15 Mayıs 1919'da İtilaf devletlerinin izniyle Yunan Ordusu da İzmir'e çıkarma yapmıştı. Türk ordusunun Yunan ordusu ile Sakarya boylarında yaptığı meydan savaşı olan Sakarya Meydan Muharebesi ise 23 Ağustos'ta başladı. Bu tarihten itibaren gece gündüz aralıksız süren savaşta, Mustafa Kemal Paşa, yeni bir savaş stratejisi uygulayarak ordularına, "Hattı müdafaa yoktur, sathı müdafaa vardır. O satıh, bütün vatandır. Vatanın her karış toprağı, vatandaşın kanıyla ıslanmadıkça terk olunamaz." emrini verdi.
Türk askeri, bu emre uyarak vatanını canla başla savundu. Bu amansız mücadele, bütün şiddetiyle 22 gün 22 gece sürdü. Bütün cephe boyunca saldırıyı sürdüren Türk ordusu, 13 Eylül 1921'de Sakarya ırmağının doğusundan Yunan kuvvetlerini temizledi.
Sakarya Meydan Muharebesi, Türk milletinin savunma durumundan taarruz durumuna geçtiği dönüm noktalarından biri olarak tarihteki yerini aldı.
Düşman ordusunu tamamen yurttan atmak amacıyla ise bir yıl kadar süren hazırlık döneminden sonra 26 Ağustos 1922'de Başkomutan Mustafa Kemal Paşa, Büyük Taarruz'u başlatan harekat emrini verdi.
Başkomutan Mustafa Kemal, 26 Ağustos sabahı Genelkurmay Başkanı Fevzi Paşa (Çakmak), Batı Cephesi Komutanı İsmet Paşa (İnönü) ile muharebeyi yönetmek üzere Afyonkarahisar sınırlarında kalan Kocatepe'de yerini aldı.
Topçu ateşleriyle şafak vakti başlayan harekatın devamında Türk askeri, sabahın ilk ışıklarıyla hücuma geçip Tınaztepe'yi ele geçirdi ve Belentepe ile Kalecik Sivrisi'nden düşmanı uzaklaştırdı.

----

** Görev Gereksinimleri **
**A)** Sakarya Meydan Muharebesi'ni anlatan metinde "Sakarya Meydan Muharebesi, Türk" sözlerini içeren ifadeyle açılıp "Sivrisi'nden düşmanı uzaklaştırdı." ile kapanan bölümü harfi harfine yazıya geçirir misiniz?
**B)** Sakarya Meydan Muharebesi ile Büyük Taarruz'u anlatan metni kaldığı yerden sürdürür müsünüz?
Verilerin bu işle hiçbir ilgisi yoktur.

** Toplanan Veriler **
----

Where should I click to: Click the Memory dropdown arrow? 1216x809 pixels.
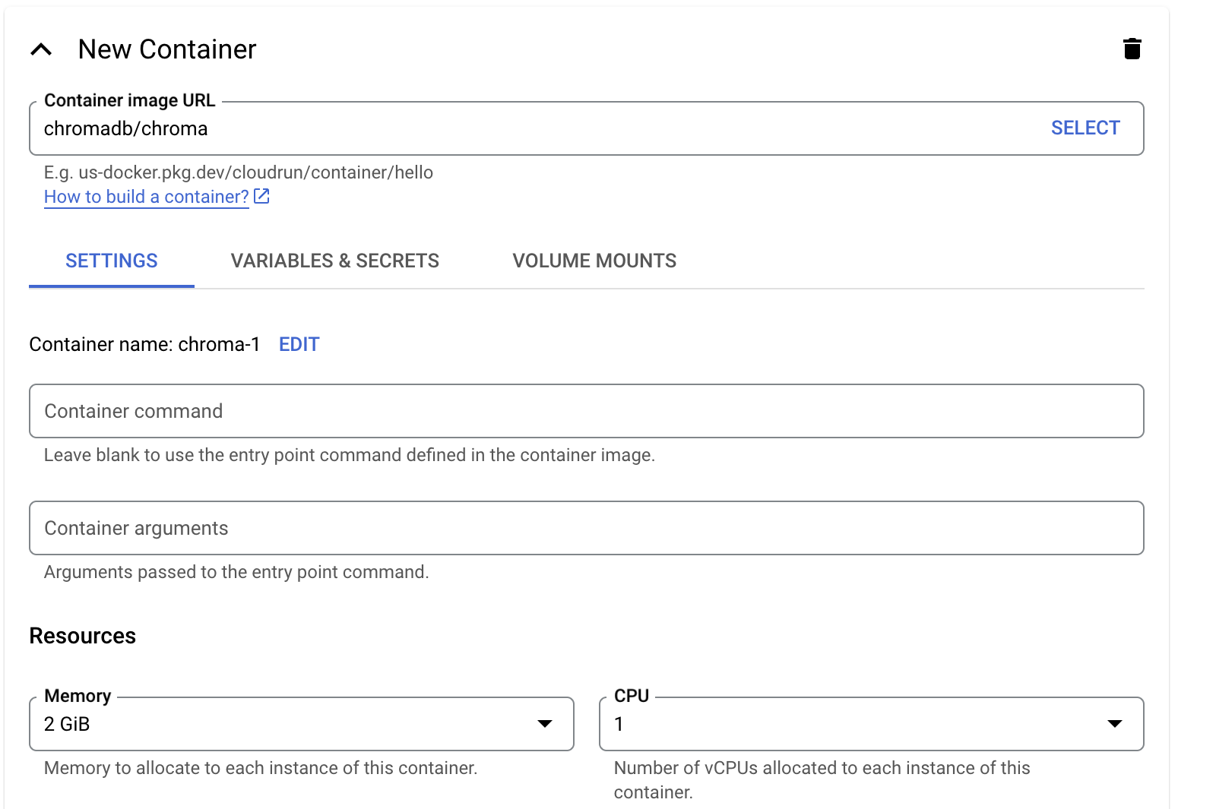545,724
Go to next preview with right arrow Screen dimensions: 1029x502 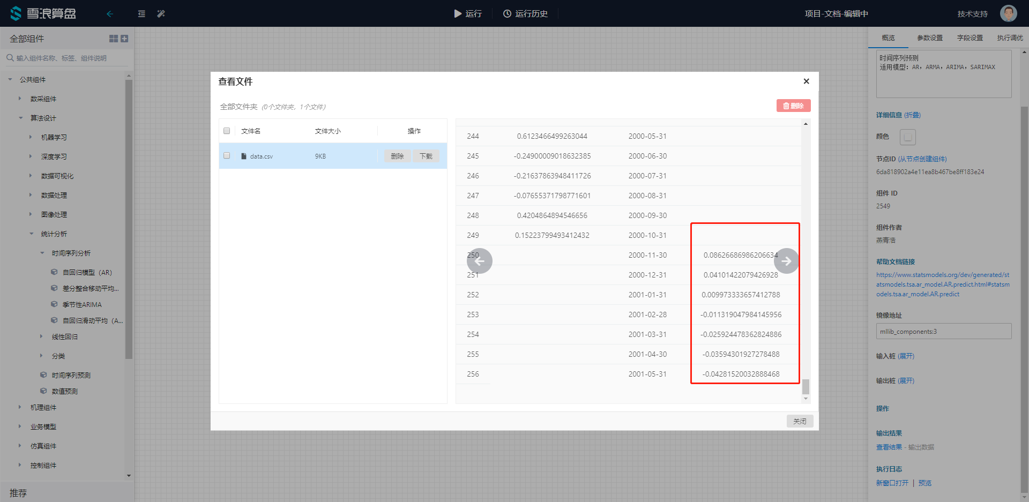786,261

----

** Görevlere Göre Yanıtlar **
**A)**
Sakarya Meydan Muharebesi, Türk milletinin savunma durumundan taarruz durumuna geçtiği dönüm noktalarından biri olarak tarihteki yerini aldı.
Düşman ordusunu tamamen yurttan atmak amacıyla ise bir yıl kadar süren hazırlık döneminden sonra 26 Ağustos 1922'de Başkomutan Mustafa Kemal Paşa, Büyük Taarruz'u başlatan harekat emrini verdi.
Başkomutan Mustafa Kemal, 26 Ağustos sabahı Genelkurmay Başkanı Fevzi Paşa (Çakmak), Batı Cephesi Komutanı İsmet Paşa (İnönü) ile muharebeyi yönetmek üzere Afyonkarahisar sınırlarında kalan Kocatepe'de yerini aldı.
Topçu ateşleriyle şafak vakti başlayan harekatın devamında Türk askeri, sabahın ilk ışıklarıyla hücuma geçip Tınaztepe'yi ele geçirdi ve Belentepe ile Kalecik Sivrisi'nden düşmanı uzaklaştırdı.

**B)**
Taarruzun ilk gününde 1. Ordu birlikleri, Büyük Kaleciktepe ile Çiğiltepe arasındaki 15 kilometrelik alanda, düşmanın birinci hat mevzilerini ele geçirdi. 5'inci Süvari Kolordusu, düşman gerilerindeki ulaştırma kollarına başarılı taarruzlarda bulundu, 2'nci Ordu ise cephede tespit görevini aksatmadan sürdürdü.
Türk ordusu, 27 Ağustos sabahı bütün cephelerde yeniden taarruza geçti ve aynı gün Afyonkarahisar, 8'inci Tümen tarafından düşman işgalinden kurtarıldı. 28 ve 29 Ağustos'ta başarıyla sürdürülen taarruz, düşmanın 5'inci tümeninin etkisiz kılınmasıyla neticelendi.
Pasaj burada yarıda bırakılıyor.